_YOUR OBJECTIVE_
Print back every record below, exactly as it stands.

^^^^^^^^^^^^^^^^

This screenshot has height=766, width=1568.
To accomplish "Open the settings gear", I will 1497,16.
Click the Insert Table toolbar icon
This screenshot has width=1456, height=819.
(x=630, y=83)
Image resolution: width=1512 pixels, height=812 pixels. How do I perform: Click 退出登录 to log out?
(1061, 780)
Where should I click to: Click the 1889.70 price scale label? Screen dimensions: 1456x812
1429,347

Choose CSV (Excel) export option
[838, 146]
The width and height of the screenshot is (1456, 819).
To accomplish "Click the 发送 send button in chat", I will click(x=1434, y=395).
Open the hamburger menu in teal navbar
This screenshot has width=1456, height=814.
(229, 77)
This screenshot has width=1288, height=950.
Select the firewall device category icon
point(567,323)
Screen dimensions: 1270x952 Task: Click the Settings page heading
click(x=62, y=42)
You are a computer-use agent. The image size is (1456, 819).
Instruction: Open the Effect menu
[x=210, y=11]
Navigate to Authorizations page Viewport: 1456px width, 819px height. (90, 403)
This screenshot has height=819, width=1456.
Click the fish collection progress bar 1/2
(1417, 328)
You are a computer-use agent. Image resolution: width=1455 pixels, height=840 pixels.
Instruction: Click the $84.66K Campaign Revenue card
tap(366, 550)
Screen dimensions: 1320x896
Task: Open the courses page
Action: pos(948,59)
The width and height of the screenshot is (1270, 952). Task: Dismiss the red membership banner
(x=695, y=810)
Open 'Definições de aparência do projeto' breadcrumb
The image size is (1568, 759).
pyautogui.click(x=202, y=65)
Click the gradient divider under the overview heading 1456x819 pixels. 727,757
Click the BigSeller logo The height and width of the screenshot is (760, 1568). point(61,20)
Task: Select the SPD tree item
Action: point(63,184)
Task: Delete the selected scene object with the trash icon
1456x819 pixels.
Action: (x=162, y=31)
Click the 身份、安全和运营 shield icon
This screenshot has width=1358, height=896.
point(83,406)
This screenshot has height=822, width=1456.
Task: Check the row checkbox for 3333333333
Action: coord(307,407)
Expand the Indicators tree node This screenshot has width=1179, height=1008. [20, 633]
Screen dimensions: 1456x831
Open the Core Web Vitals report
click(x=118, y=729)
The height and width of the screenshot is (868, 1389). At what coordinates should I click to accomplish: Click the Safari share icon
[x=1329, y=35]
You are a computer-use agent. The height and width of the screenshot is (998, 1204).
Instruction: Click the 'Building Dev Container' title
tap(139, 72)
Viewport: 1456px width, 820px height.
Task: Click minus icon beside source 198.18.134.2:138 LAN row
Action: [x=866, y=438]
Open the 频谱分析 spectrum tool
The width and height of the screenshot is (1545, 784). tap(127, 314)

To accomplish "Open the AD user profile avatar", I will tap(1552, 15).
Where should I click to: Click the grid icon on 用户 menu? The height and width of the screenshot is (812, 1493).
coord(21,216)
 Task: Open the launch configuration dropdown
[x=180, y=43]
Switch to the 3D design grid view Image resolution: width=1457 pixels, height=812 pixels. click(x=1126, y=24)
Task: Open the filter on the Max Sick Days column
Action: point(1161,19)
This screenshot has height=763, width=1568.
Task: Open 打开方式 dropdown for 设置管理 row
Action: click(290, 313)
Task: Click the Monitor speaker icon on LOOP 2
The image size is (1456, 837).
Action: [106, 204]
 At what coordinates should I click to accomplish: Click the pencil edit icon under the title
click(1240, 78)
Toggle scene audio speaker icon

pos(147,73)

^^^^^^^^^^^^^^^^

_TASK SOLUTION_
This screenshot has height=766, width=1568.
To accomplish "Open the settings gear", I will 1497,16.
Click the Insert Table toolbar icon
This screenshot has width=1456, height=819.
(x=630, y=83)
Image resolution: width=1512 pixels, height=812 pixels. How do I perform: Click 退出登录 to log out?
(1061, 780)
Where should I click to: Click the 1889.70 price scale label? Screen dimensions: 1456x812
1429,347

Choose CSV (Excel) export option
[838, 146]
The width and height of the screenshot is (1456, 819).
To accomplish "Click the 发送 send button in chat", I will click(x=1434, y=395).
Open the hamburger menu in teal navbar
This screenshot has width=1456, height=814.
(229, 77)
This screenshot has width=1288, height=950.
Select the firewall device category icon
point(567,323)
Screen dimensions: 1270x952 Task: Click the Settings page heading
click(x=62, y=42)
You are a computer-use agent. The image size is (1456, 819).
Instruction: Open the Effect menu
[x=210, y=11]
Navigate to Authorizations page Viewport: 1456px width, 819px height. (90, 403)
This screenshot has height=819, width=1456.
Click the fish collection progress bar 1/2
(1417, 328)
You are a computer-use agent. Image resolution: width=1455 pixels, height=840 pixels.
Instruction: Click the $84.66K Campaign Revenue card
tap(366, 550)
Screen dimensions: 1320x896
Task: Open the courses page
Action: pos(948,59)
The width and height of the screenshot is (1270, 952). Task: Dismiss the red membership banner
(x=695, y=810)
Open 'Definições de aparência do projeto' breadcrumb
The image size is (1568, 759).
pyautogui.click(x=202, y=65)
Click the gradient divider under the overview heading 1456x819 pixels. 727,757
Click the BigSeller logo The height and width of the screenshot is (760, 1568). point(61,20)
Task: Select the SPD tree item
Action: point(63,184)
Task: Delete the selected scene object with the trash icon
1456x819 pixels.
Action: (x=162, y=31)
Click the 身份、安全和运营 shield icon
This screenshot has width=1358, height=896.
point(83,406)
This screenshot has height=822, width=1456.
Task: Check the row checkbox for 3333333333
Action: coord(307,407)
Expand the Indicators tree node This screenshot has width=1179, height=1008. [20, 633]
Screen dimensions: 1456x831
Open the Core Web Vitals report
click(x=118, y=729)
The height and width of the screenshot is (868, 1389). At what coordinates should I click to accomplish: Click the Safari share icon
[x=1329, y=35]
You are a computer-use agent. The height and width of the screenshot is (998, 1204).
Instruction: Click the 'Building Dev Container' title
tap(139, 72)
Viewport: 1456px width, 820px height.
Task: Click minus icon beside source 198.18.134.2:138 LAN row
Action: [x=866, y=438]
Open the 频谱分析 spectrum tool
The width and height of the screenshot is (1545, 784). tap(127, 314)

To accomplish "Open the AD user profile avatar", I will tap(1552, 15).
Where should I click to: Click the grid icon on 用户 menu? The height and width of the screenshot is (812, 1493).
coord(21,216)
 Task: Open the launch configuration dropdown
[x=180, y=43]
Switch to the 3D design grid view Image resolution: width=1457 pixels, height=812 pixels. click(x=1126, y=24)
Task: Open the filter on the Max Sick Days column
Action: point(1161,19)
This screenshot has height=763, width=1568.
Task: Open 打开方式 dropdown for 设置管理 row
Action: click(290, 313)
Task: Click the Monitor speaker icon on LOOP 2
The image size is (1456, 837).
Action: [106, 204]
 At what coordinates should I click to accomplish: Click the pencil edit icon under the title
click(1240, 78)
Toggle scene audio speaker icon

pos(147,73)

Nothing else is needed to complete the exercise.